[tc] [ironic] Promoting ironic to a top-level opendev project?

Doug Hellmann doug at doughellmann.com
Mon Apr 6 14:57:05 UTC 2020



> On Apr 6, 2020, at 4:10 AM, Dmitry Tantsur <dtantsur at redhat.com> wrote:
> 
> Hi,
> 
> On Fri, Apr 3, 2020 at 9:35 AM Jean-Philippe Evrard <jean-philippe at evrard.me <mailto:jean-philippe at evrard.me>> wrote:
> Hello,
> 
> On Thu, 2020-04-02 at 12:38 +0200, Dmitry Tantsur wrote:
> 

[snip]

> > Now, I do agree that there are steps that can be taken before we go
> > all nuclear. We can definitely work on our own website, we can reduce
> > reliance on oslo, start releasing independently, and so on. I'm
> > wondering what will be left of our participation in OpenStack in the
> > end. Thierry has suggested the role of the TC in ensuring
> > integration. I'm of the opinion that if all stakeholders in Ironic
> > lose interest in Ironic as part of OpenStack, no power will prevent
> > the integration from slowly falling apart.
> 
> I don't see it that way. I see this as an opportunity to make OpenStack
> more clear, more reachable, more interesting. For me, Ironic, Cinder,
> Manila (to only name a few), are very good example of datacenter/IaaS
> software that could be completely independent in their consumption, and
> additionally released together. For me, the strength of OpenStack was
> always in the fact it had multiple small projects that work well
> together, compared to a single big blob of software which does
> everything. We just didn't bank enough on the standalone IMHO. But I am
> sure we are aligned there... Wouldn't the next steps be instead to make
> it easier to consume standalone?
> 
> For us one of the problems, as I've mentioned already, is producing releases more often. Now, the point of potential misunderstanding is this: we can (and do) release more often than once in 6 months. These releases, however, do not enjoy the same degree of support as the "blessed" releases, especially when it comes to upgrades and longer-term support.

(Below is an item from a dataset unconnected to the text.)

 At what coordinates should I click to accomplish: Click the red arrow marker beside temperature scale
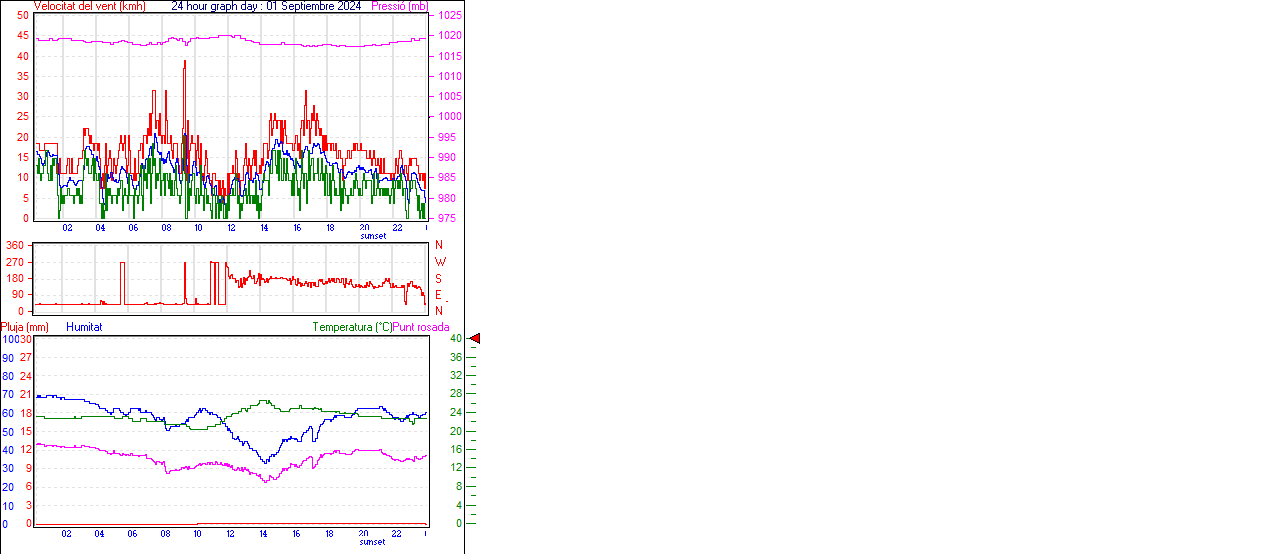tap(475, 339)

But that’s not because Ironic is part of OpenStack, right? Nothing stops teams from creating and managing additional branches. The rest of the OpenStack community doesn’t do that, so the Ironic team would have to manage the additional work (creating the branches, supporting them in CI, backports, filing more releases, etc.) but that wouldn’t change if Ironic was not part of OpenStack, would it? If anything, there would be less support because some of the automation we have for OpenStack projects wouldn’t be there to lean on.